[Start of Text block]

Home
  • Home
  • Categories
  • Tags
  • Archives

Corner Detection

Characterization of Harris Corner¶

A good way to determine whether there is an edge at the vicinity of $(x,y)$ is to measure how much the intensity of the image changes around $(x,y)$. When we shift the image in horizontal direction and/or vertical direction, we expect the change in the intensity to be large at the location of an corner and vice versa. This motivates the definition of $E(x,y)$, which is a measure of how the intensity of an image patch around $(x,y)$ changes when we shift it on both directions:

$$ E(u,v) = \sum_{x,y} w(x,y) \, \big[ I(x+u,y+v) - I(x,y)\big]^2 $$

Assuming that we are only interested in small shift around $(x,y)$, $E(u,v)$ can be approximated using its Taylor expansion up to the second order. The result is that:

$$E(u,v) \approx [u \text{ }v] M \bigg[ \begin{matrix} u \\ v \end{matrix} \bigg]$$

in which

$$M = \sum_{x,y} w(x,y)\bigg[ \begin{matrix} I_x^2 & I_x I_y\\ I_x I_y & I_y^2 \end{matrix} \bigg]$$

If there is a corner at $(x,y)$, we expect $E(u,v)$ to change a lot even with small shifts in $u$ and/or $v$. This behavior can be characterized by the two eigenvalues of M. Specifically, when the two eigenvalues of M are equally big, it's likely that there is a corner at $(x,y)$. When one eigenvalue is much bigger than the other, it's likely that it is an edge. When both of them are small, it's likely that it is just a plat region. These three cases can be succinctly described by the response function:

$$R = \lambda_1\lambda_2 - \alpha (\lambda_1 + \lambda_2)^2$$

An implementation of Harris detector¶

import numpy as np
from matplotlib import pyplot as plt
import cv2

def compute_harris_descriptors(image):
    gray = cv2.cvtColor(image, cv2.COLOR_RGB2GRAY)
    sift = cv2.xfeatures2d.SIFT_create()
    window = 5
    alpha  = 0.06
    kps    = []
    thresh = 10000000000000
    
    # compute Harris response
    I_x = cv2.Sobel(gray, cv2.CV_32F, 1, 0, ksize=5)
    I_y = cv2.Sobel(gray, cv2.CV_32F, 0, 1, ksize=5)
    I_xx = cv2.GaussianBlur(I_x*I_x, (window,window), 1) 
    I_yy = cv2.GaussianBlur(I_y*I_y, (window,window), 1) 
    I_xy = cv2.GaussianBlur(I_x*I_y, (window,window), 1) 
    M_det = I_xx*I_yy - I_xy**2
    M_tra = I_xx + I_yy
    
    resp = M_det - alpha*np.square(M_tra)

[End of Text block]
[Start of Exercise input]

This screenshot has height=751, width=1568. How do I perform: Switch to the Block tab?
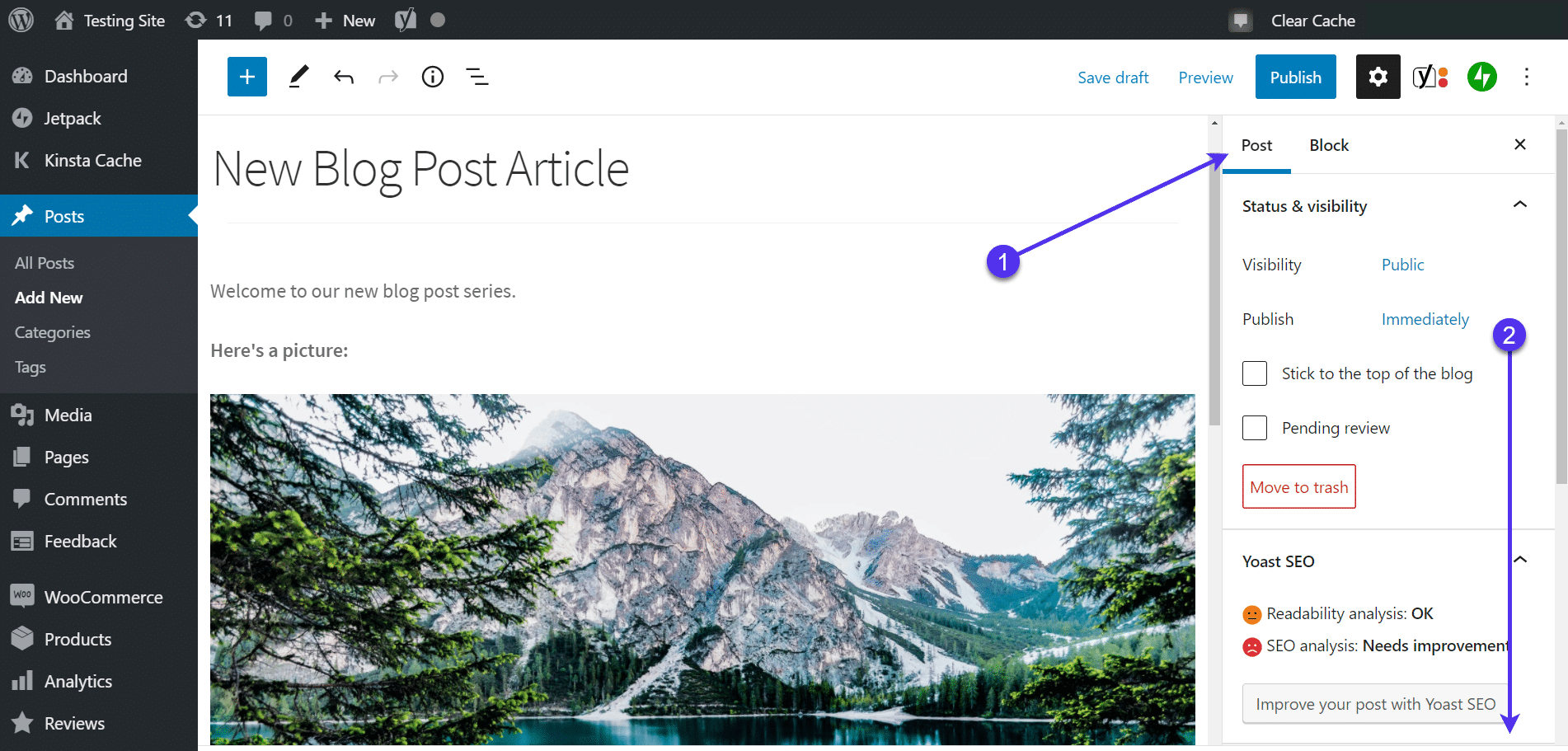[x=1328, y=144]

[End of Exercise input]
[Start of Exercise input]

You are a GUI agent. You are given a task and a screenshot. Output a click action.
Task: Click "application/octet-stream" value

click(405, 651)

[End of Exercise input]
[Start of Exercise input]

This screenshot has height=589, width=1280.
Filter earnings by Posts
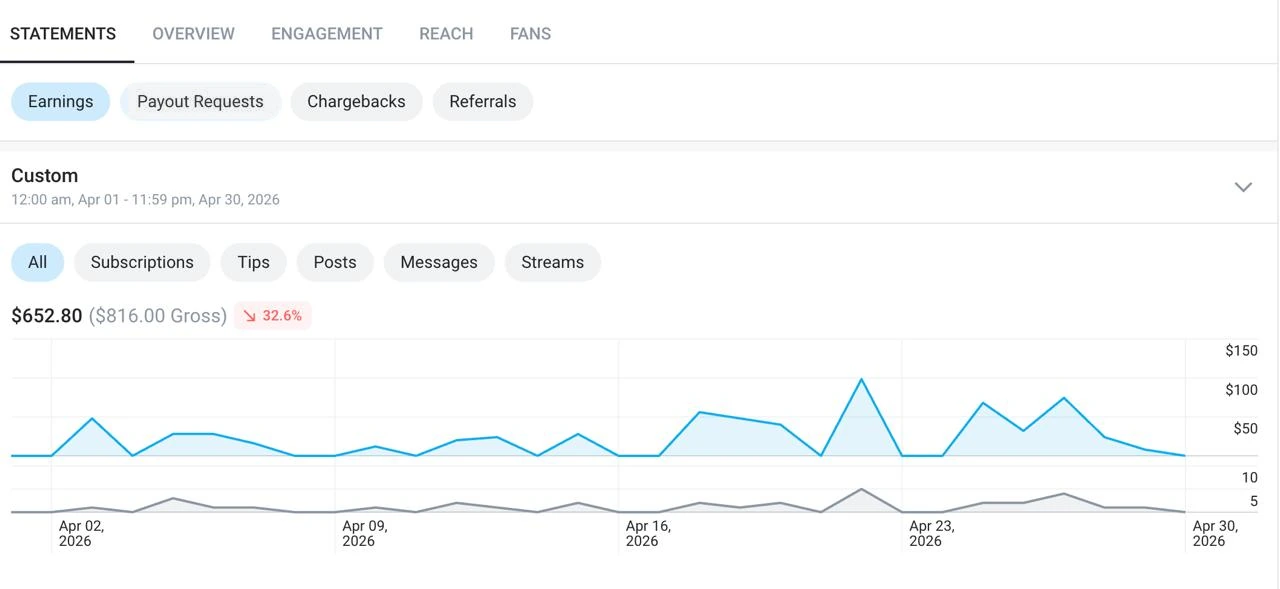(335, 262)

[End of Exercise input]

(Given exercise 1)
Arrange the stretch of the records from the line containing "This screenshot has height=751, width=1568." through the line containing "[x=1328, y=144]" as a numbered list, skipping blank lines and leaving the pictures out.
(Given exercise 2)
Pick up the Harris corner detection text at the point where it stops and continue it.
The corner detection text and the records are unrelated and should be treated as separate material.

(Output 1)
1. This screenshot has height=751, width=1568. How do I perform: Switch to the Block tab?
2. [x=1328, y=144]

(Output 2)
    
    # compute Harris corners
    I_angle = np.arctan2(I_y,I_x)
    
    for row in range(resp.shape[0]):
        for col in range(resp.shape[1]):
            if resp[row,col] > thresh:
                is_max = True

                for h in range(-(window/2), (window/2) + 1):
                    for v in range(-(window/2), (window/2) + 1):
                        if is_max:
                            new_h = row + h
                            new_v = col + v

                            if 0 <= new_h < image.shape[0] and 0 <= new_v < image.shape[1]:
                                if resp[row,col] < resp[new_h,new_v]:
                                    is_max = False
                        else:
                            break

                if is_max:
                    point = cv2.KeyPoint(x=col, y=row, _size=3, _angle=I_angle[row,col])
                    kps.append(point)
    
    # compute SIFT descriptors
    kps, descriptors = sift.compute(image, kps)
    
    return kps, descriptors

Match two images using Harris detectors¶

plt.figure(figsize = (10, 8))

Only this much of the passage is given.